**Set problem**
Set out the data from the line containing "Return the (x, y)" through the line containing "ARRANGED (751, 826)", including both of those lines, as a numbered list without blank lines. Omit the pictures.

**Provided data**
----------------
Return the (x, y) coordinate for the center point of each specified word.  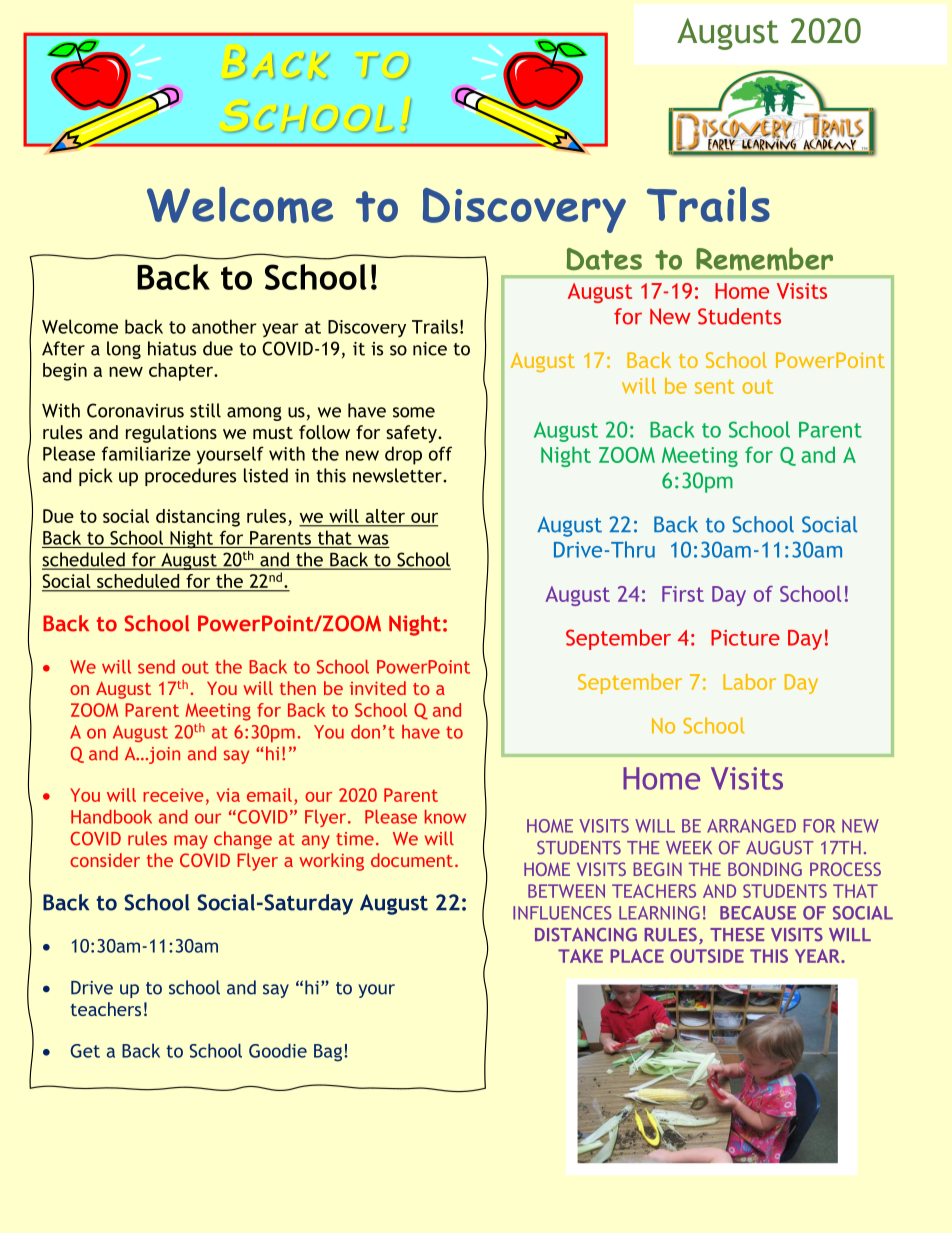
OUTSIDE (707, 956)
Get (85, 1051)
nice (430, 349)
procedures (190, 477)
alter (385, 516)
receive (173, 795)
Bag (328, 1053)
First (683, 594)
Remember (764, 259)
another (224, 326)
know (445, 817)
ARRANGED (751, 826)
----------------
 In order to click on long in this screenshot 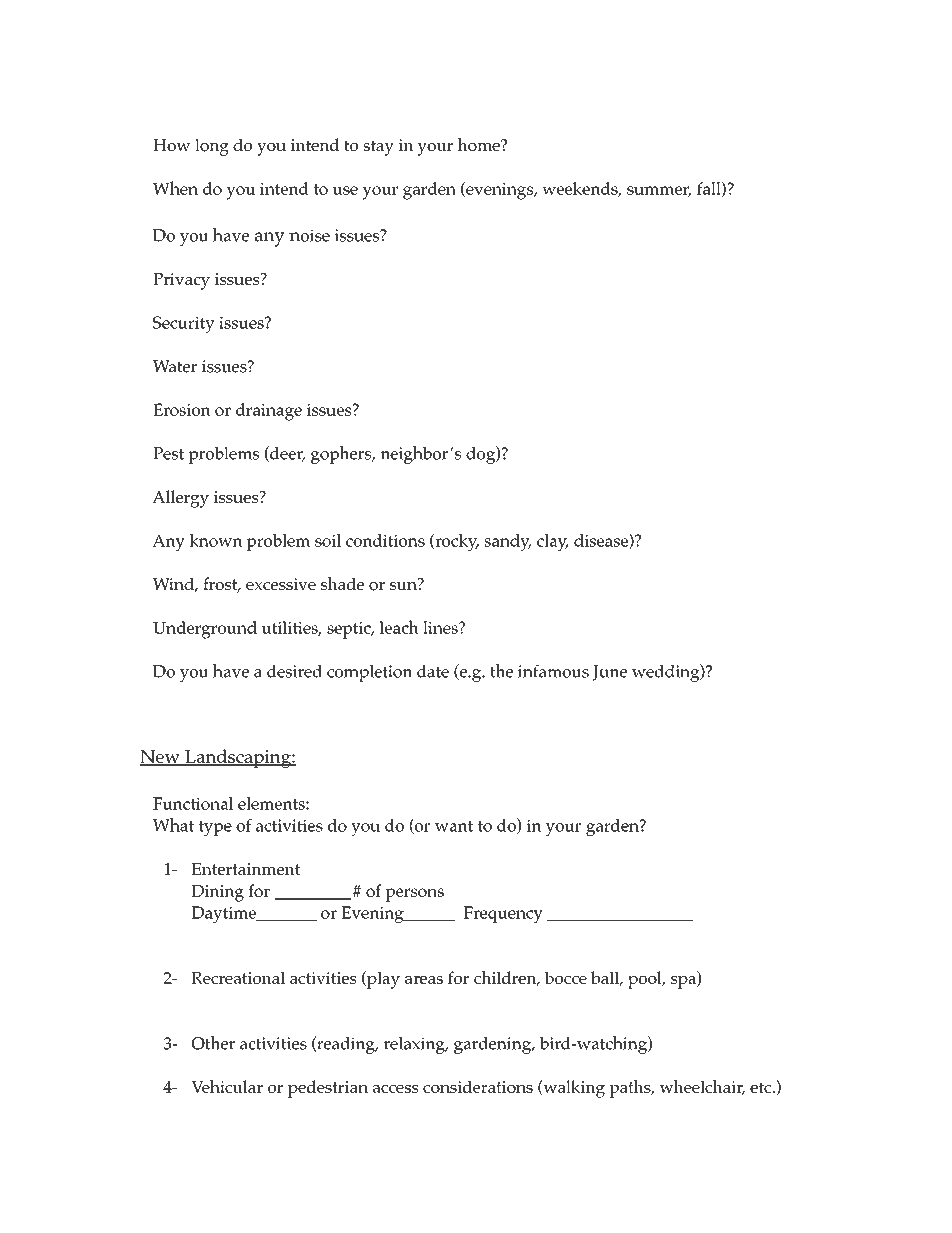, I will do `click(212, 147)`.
----------------
**The answer**
1. Return the (x, y) coordinate for the center point of each specified word.  
2. OUTSIDE (707, 956)
3. Get (85, 1051)
4. nice (430, 349)
5. procedures (190, 477)
6. alter (385, 516)
7. receive (173, 795)
8. Bag (328, 1053)
9. First (683, 594)
10. Remember (764, 259)
11. another (224, 326)
12. know (445, 817)
13. ARRANGED (751, 826)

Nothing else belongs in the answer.